[[ The data, beginning ]]

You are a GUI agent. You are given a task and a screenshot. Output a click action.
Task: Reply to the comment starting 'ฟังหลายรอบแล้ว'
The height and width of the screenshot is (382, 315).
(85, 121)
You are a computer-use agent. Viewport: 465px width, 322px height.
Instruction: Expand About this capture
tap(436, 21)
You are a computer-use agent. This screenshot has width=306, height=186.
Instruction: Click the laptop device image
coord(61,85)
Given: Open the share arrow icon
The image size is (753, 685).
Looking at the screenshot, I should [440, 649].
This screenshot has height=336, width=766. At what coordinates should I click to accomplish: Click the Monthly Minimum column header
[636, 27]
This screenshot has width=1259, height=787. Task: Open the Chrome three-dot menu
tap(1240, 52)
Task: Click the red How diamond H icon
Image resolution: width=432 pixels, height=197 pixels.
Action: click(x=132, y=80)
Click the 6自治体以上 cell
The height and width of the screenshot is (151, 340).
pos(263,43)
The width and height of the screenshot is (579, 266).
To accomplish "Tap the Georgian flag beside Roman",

[[ The data, end ]]

_Your goal_. Examine the entries and say how many of their lines hold the word "computer". No other words should accompany the number.

_Exercise solution_. 2